This area will cover relevant news of the threat to the planet from Near Earth Objects (NEOs) including concepts and designs for mitigation. All opinions are those of the author.

29 January 2012

NEOShield News ($5.3M EU Planetary Defense Study)

From a paper on the NEOShield project...

There is currently no concerted international plan addressing the impact threat and how to organize, prepare and implement mitigation measures. We report on a new international project to address impact hazard mitigation issues, being the subject of a proposal to the European Commission in response to the 2011 FP7 Call “Prevention of impacts from near-Earth objects on our planet”. Our consortium consists of 13 research institutes, universities, and industrial partners and includes leading US and Russian space organizations. The primary aim of the project, NEOShield, is to investigate in detail the three most promising mitigation techniques: the kinetic impactor, blast deflection, and the gravity tractor, and devise feasible demonstration missions. Furthermore, we will investigate options for an international  strategy for implementation when an actual impact threat arises.  

From one of the articles on the NEOShield project...

In response to these worries, the European Commission recently decided to invest €4 million ($5.3 million) in the NEOShield project. An additional €1.8 million will come from scientific institutions and industry partners. Within three years' time, the experts hope to draw up a blueprint for a test mission. If it can find a financial backer, such as the European Space Agency (ESA), the mission could be launched as early as 2020.

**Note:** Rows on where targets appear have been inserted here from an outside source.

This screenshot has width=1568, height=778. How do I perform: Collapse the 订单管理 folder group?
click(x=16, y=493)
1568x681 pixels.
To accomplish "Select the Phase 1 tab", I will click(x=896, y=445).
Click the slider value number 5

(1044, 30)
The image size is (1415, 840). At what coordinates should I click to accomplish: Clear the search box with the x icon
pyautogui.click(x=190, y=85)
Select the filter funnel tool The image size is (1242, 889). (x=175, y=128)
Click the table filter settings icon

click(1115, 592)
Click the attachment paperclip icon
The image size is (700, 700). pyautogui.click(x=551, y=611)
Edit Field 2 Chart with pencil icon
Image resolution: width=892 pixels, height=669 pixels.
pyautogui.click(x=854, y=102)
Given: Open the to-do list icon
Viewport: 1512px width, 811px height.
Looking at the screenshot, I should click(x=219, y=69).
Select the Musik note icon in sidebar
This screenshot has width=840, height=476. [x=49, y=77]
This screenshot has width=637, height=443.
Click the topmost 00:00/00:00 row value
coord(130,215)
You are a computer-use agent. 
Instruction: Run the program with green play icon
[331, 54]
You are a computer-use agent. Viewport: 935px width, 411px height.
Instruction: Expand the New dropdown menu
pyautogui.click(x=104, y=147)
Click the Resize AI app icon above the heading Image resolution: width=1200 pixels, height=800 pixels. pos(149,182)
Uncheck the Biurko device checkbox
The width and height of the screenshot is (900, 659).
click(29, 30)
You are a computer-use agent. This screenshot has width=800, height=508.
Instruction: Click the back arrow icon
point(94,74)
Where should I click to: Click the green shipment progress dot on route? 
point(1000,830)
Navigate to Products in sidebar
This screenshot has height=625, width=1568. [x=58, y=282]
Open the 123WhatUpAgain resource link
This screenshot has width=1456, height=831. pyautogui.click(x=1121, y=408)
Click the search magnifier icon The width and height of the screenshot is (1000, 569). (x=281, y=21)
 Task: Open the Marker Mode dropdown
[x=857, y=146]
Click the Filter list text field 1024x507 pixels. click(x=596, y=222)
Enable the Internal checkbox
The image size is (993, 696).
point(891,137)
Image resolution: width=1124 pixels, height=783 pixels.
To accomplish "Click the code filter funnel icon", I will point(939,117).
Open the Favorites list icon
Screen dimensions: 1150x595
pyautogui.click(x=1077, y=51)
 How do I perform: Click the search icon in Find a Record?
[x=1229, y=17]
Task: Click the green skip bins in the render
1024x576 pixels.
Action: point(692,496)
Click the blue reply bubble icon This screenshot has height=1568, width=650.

In reality, however, a host of ideas have already been proposed for how to deal with an approaching asteroid. For example, there's the "kinetic impactor" idea, which envisions using a massive projectile to knock an asteroid off course. And there's the "gravity tractor" idea, which entails having a small probe hover near the asteroid and use its gravitational traction to deflect it from its Earth-bound course. Some have even proposed an approach to the problem that would involve launching an all-out attack with nuclear missiles.

"Of course, a lot of things have already been proposed," Harris says. "But, so far, most of them have come from a single institution, perhaps even from a single person. So it has been hard to pursue them." The new project aims to systematically investigate all of the mitigation methods that have already been proposed. "That will take place on paper and in lab experiments, since we don't have the money to do more than that," says Wolfram Lork, who handles the involvement of Astrium, a subsidiary of the European aerospace giant EADS, in the project.

Link: Article (Der Spiegel)


Agenda and Findings of 6th Meeting of the NASA Small Bodies Assessment Group Meeting

From January 17-18, 2012 in Washington, DC USA, there was the 6th Meeting of the NASA Small Bodies Assessment Group.

The agenda, selected presentations, and findings are now online.

Here are the findings...


Finding 1. The SBAG is pleased that the PDS Small Bodies Node is developing an interface to search the numerous and diverse data sets related to small bodies. The Data Ferret has a nice interface for returning information about data on individually identified objects. At present, this is limited primarily to asteroid data and needs to include its comet data holdings. The ability to conduct more sophisticated SQLEtype queries is very desired, as is a means of intelligently sifting through large volumes of imaging, spectral and other data accumulated by spacecraft for individual objects (e.g., Eros, Hartley 2, and in the near future Vesta) – perhaps using tools similar to those available for searching data on Mars and the Moon. We request regular updates on these tools at our SBAG meetings.

Finding 2. The B612 initiative to build a largely privately funded NEO survey telescope is potentially exciting. However, before NASA invests any of its limited resources in supporting this venture, there should be an external peer review of the mission design to ensure that it will satisfy NASA needs, which need to be articulated first, and that those needs are cost effectively addressed. If the level of needed investment by PSD is equivalent to a Discovery MoO or Discovery mission, then such support should be sought through open competition from those programs.

Finding 3. Any contribution of instruments or sampling systems by NASA to the ESA Marco Polo mission should be subject to open competition among potential providers.